Through the selfish desires and ambitions which can drive us, even on the spiritual path, we can't really appreciate the way things are. When I reflected and actually contemplated my life at Wat Pah Pong, I realised that it was a very good situation: there was a good teacher, there was enough to eat, the monks were good monks, the lay people were very generous and kind and there was encouragement towards the practice of Dhamma. This is as good as you can get; it was a wonderful opportunity, and yet so many Westerners couldn't see that because they tended to think - 'I don't like this, I don't want that, and it should be otherwise and what I think and what I feel, I don't want to be bothered with this and that.'

I remember going up to Tam Sang Phet's monastery, which was a very quiet secluded place in those years, and I lived in a cave. A villager built me a platform, because in the bottom of this cave was this big python. One evening I was sitting on this platform by candlelight, it was really eerie and the light cast shadows on all the rocks; it was weird. I was sitting there and I started to get really frightened and then, suddenly, I was startled. I looked up and there was a huge owl right above, looking at me. It looked immense - I don't know if it was that big, but it looked really enormous in the candlelight - and it was looking straight at me. I thought 'Well what is there to be really frightened of here?,' and I tried to imagine skeletons and ghosts, or Mother Kali with fangs and blood dripping out of her mouth, or enormous monsters with green skin, and I began to laugh because it got so amusing. I realised I wasn't really frightened at all.

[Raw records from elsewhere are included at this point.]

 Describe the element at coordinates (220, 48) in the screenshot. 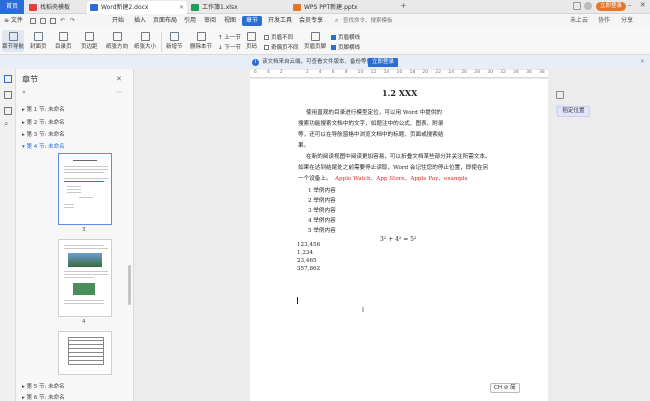

I see `down-arrow-icon: ↓` at that location.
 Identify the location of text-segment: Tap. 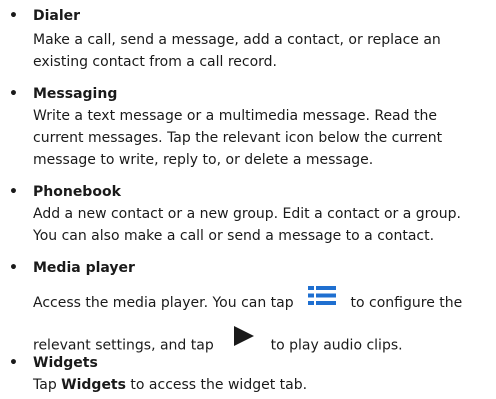
(45, 385).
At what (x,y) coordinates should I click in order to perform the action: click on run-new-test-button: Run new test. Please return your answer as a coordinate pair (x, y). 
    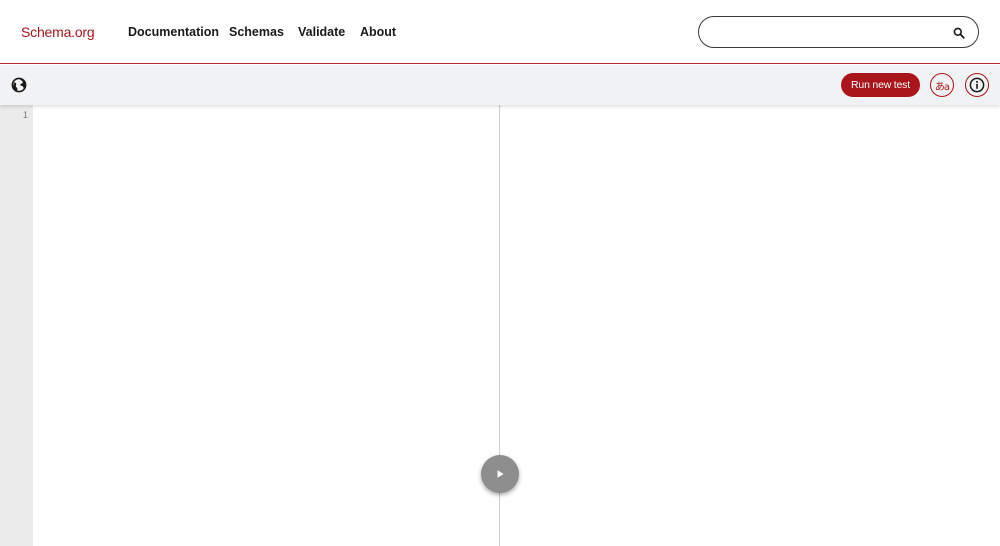
    Looking at the image, I should click on (880, 85).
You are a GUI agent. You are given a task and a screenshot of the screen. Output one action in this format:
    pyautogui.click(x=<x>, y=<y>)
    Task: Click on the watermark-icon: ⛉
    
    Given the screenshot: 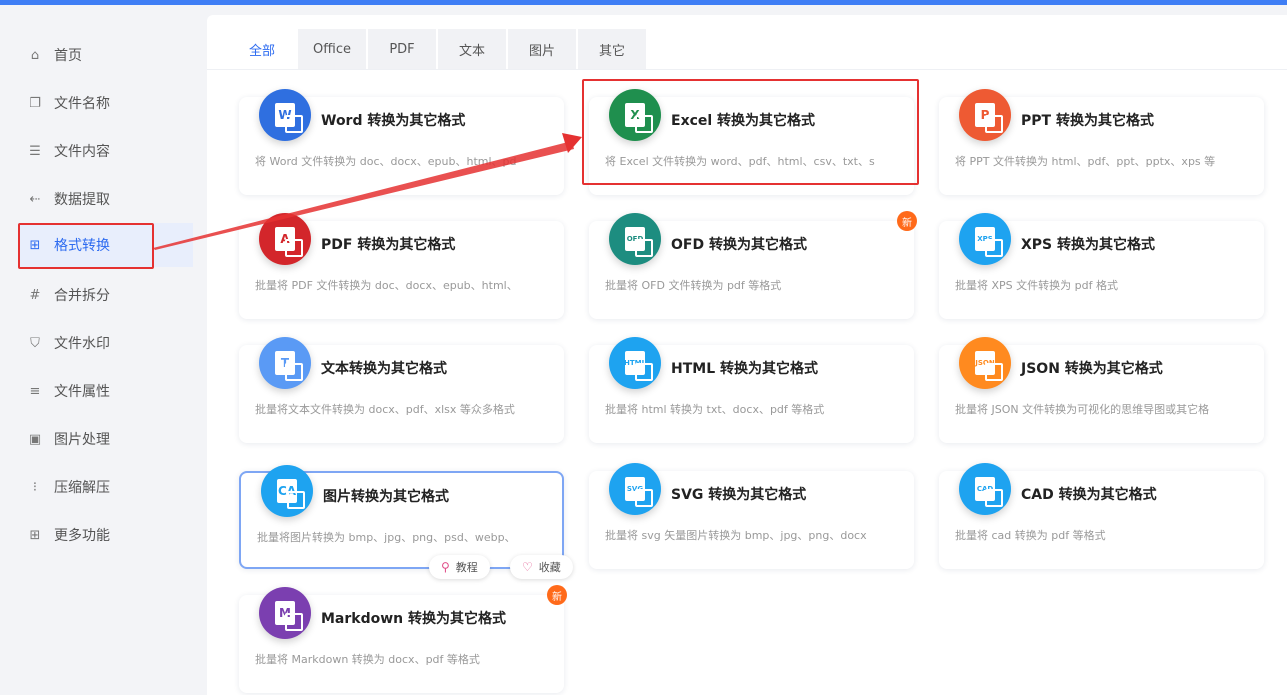 What is the action you would take?
    pyautogui.click(x=35, y=343)
    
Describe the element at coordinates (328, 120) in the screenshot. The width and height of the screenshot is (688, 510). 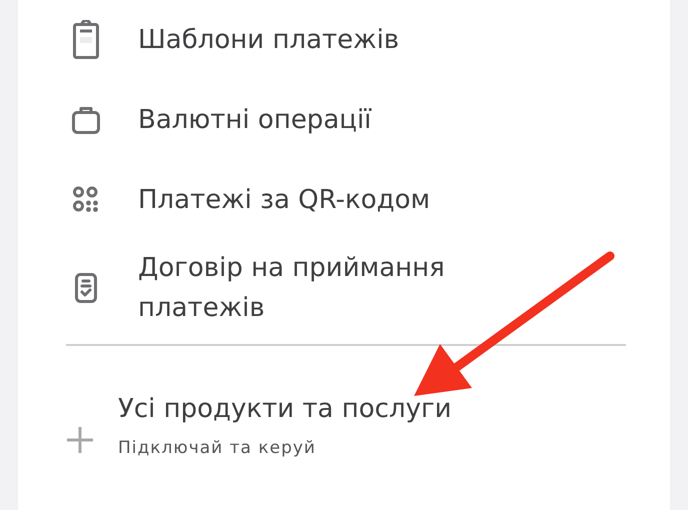
I see `menu-item-label: Валютні операції` at that location.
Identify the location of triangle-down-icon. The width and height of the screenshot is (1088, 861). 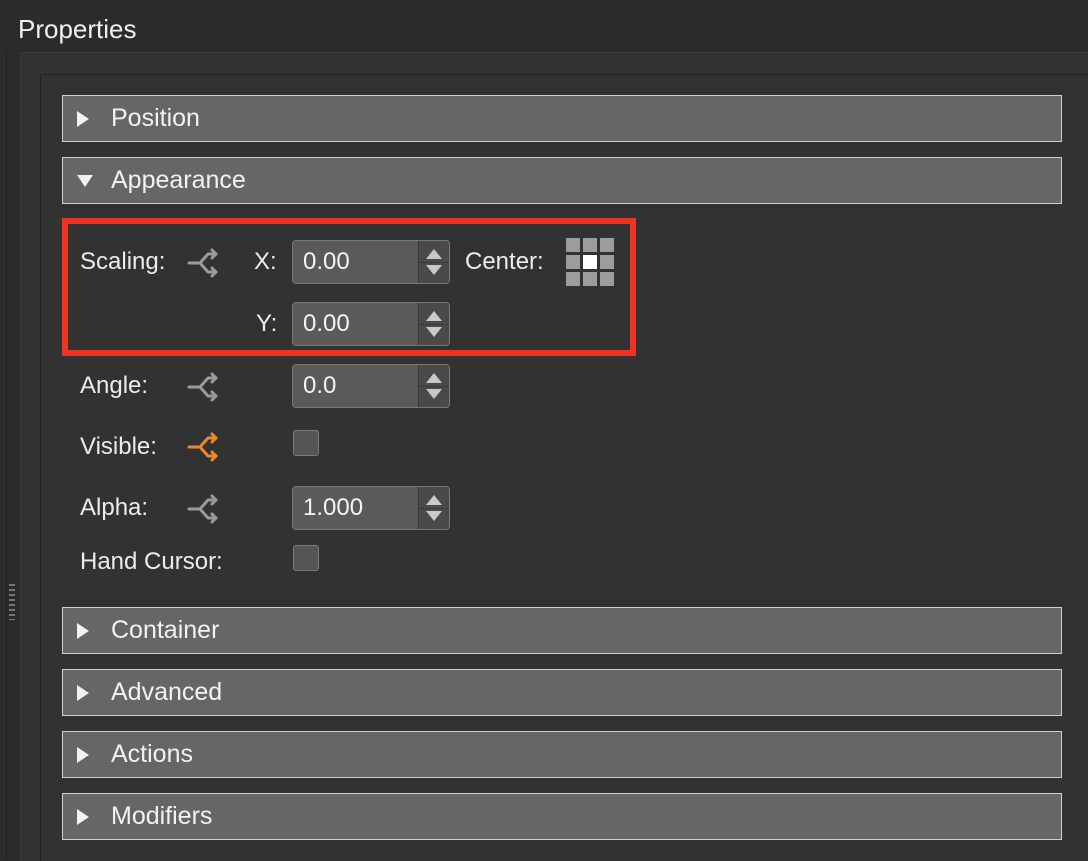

In those days I was just a very junior monk, and one night Ajahn Chah took us to a village fête. I think Satimanto Bhikkhu was there at the time. We were all very serious practitioners, and we didn't want any kind of frivolity or foolishness; and of course going to a village fête was the last thing we wanted to do, because in these villages they love loudspeakers. So anyway Ajahn Chah took Satimanto and me to this fête, and we had to sit up all night with the raucous sounds of the loudspeakers going - and monks giving talks all night long! I kept thinking 'Oh, I want to get back to my cave - green-skinned monsters and ghosts are much better than this.' I noticed that Satimanto, who was incredibly serious, was looking really angry and critical and very unhappy, and we just sat there looking miserable. I thought 'Why does Ajahn Chah bring us to these things?'

Then I began to see for myself. I remember sitting there thinking 'Here I am getting all upset over this. Is it that bad? What's really bad is what I'm making out of it, what's really miserable is my mind. Loudspeakers and noise, and distraction and sleepiness, one can put up with it, but it's that awful thing in my mind that hates it, resents it and wants to leave - that's the real misery!'

That evening I could see what misery I could create in my mind over things that one can bear. I remember that as a very clear insight of what I thought was miserable, and what really is miserable. At first I was blaming the people, the loudspeakers, the disruption, the noise and the discomfort - I thought that was the problem. Then I realised that it wasn't, it was my mind that was miserable.

If we reflect on and contemplate Dhamma, we learn from the very situations which we like the least - if we have the will to do so.